Siguiente paso, tráfico. El examen no fue muy complicado, supongo que porque me sabía el libro con puntos y comas. Es lo que tienen las largas travesías marítimas y la motivación. Superé también el práctico, como para no hacerlo, llevaba conduciendo desde hacía tres años. Solo tuve que adaptarme a las normas estatales, y no saltarme ninguna señal. De donde venía, las normas de tráfico eran más una sugerencia que una ley. Así todo, cuando conduces a tres veces la velocidad permitida, zigzagueando entre el tráfico, mientras te persigue un coche con tipos disparándote en su interior, como que las señales de tráfico son algo secundario.
Cuando conseguí mi identificación, mi segundo paso fue ir a la estación de autobuses, comprar un billete para Las Vegas y conseguir algo de comer para el viaje. Con un puñado de barritas de chocolate en el petate, una botella de agua y el estómago lleno, me senté en la terminal una parada antes de la que me correspondía. No había que dar pistas sobre el lugar al que me dirigía.
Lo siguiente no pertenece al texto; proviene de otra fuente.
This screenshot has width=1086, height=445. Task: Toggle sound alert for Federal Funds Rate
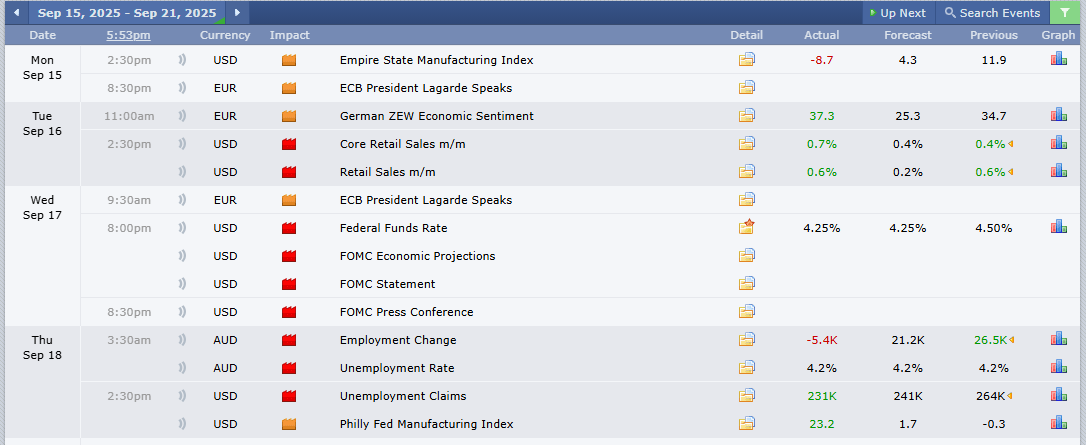click(x=182, y=228)
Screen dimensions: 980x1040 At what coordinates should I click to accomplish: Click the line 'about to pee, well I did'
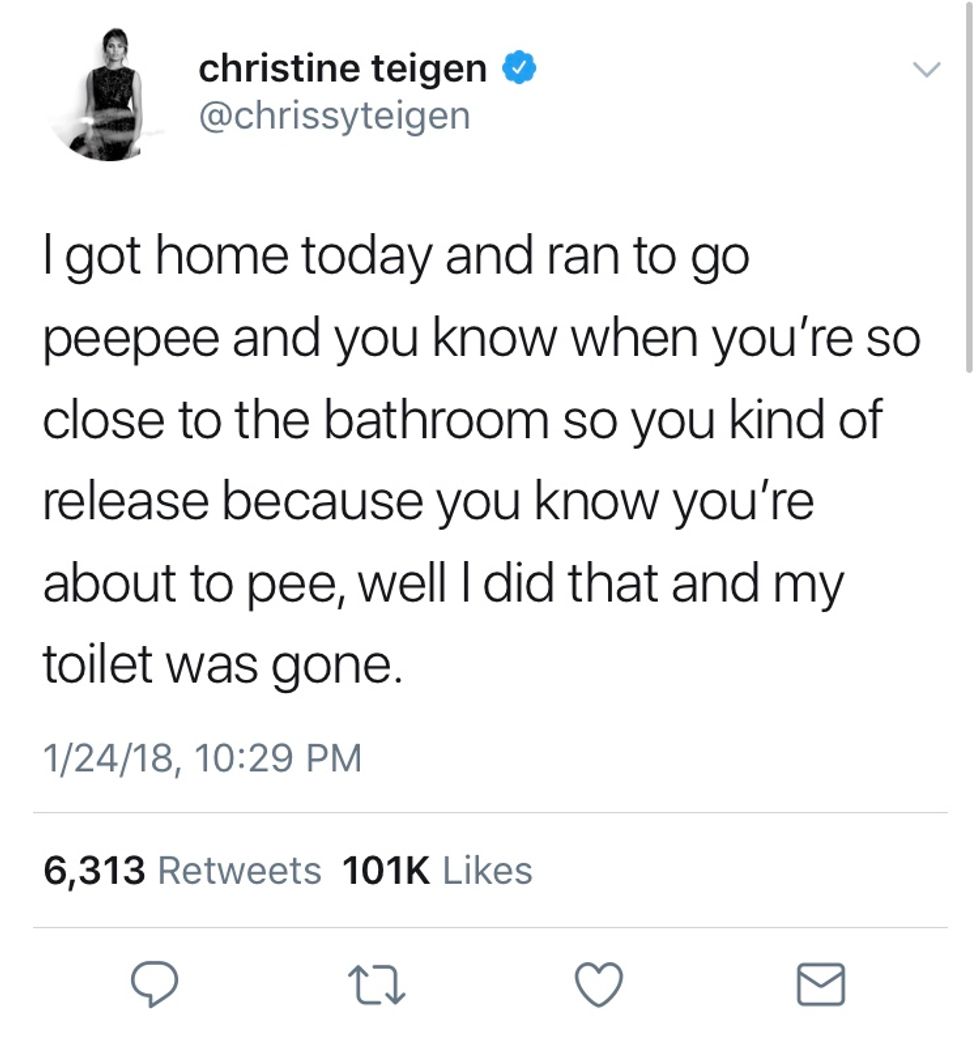tap(442, 584)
Estaba observando como mi autobús llegaba a la terminal, cuando vi como un par de hombres se acercaban desde mi izquierda. Estaban enseñando una fotografía o un dibujo a la gente, mientras inspeccionaban a los pasajeros y sus equipajes, aunque lo hacían de una manera poco discreta, no pretendían crear un revuelo. Reconocí al uno de los tipos, su compañero gritaba policía especial a la legua. Era el tipo que me recogió en el barco. Podía estar oscuro, podía llevar otra ropa, pero esa cara la tenía demasiado fresca en mi memoria como para haberla olvidado.
Sus ojos recelosos se quedaron clavados en mi petate, y me maldije por ello. Tenía que haber cambiado de equipaje, tal vez una maleta, pero no lo había hecho porque era mucho más manejable. Pero era demasiado tarde para hacer algo, así que apreté el culo esperé. Era la hora de ver si el resto de mi trabajo había servido para algo.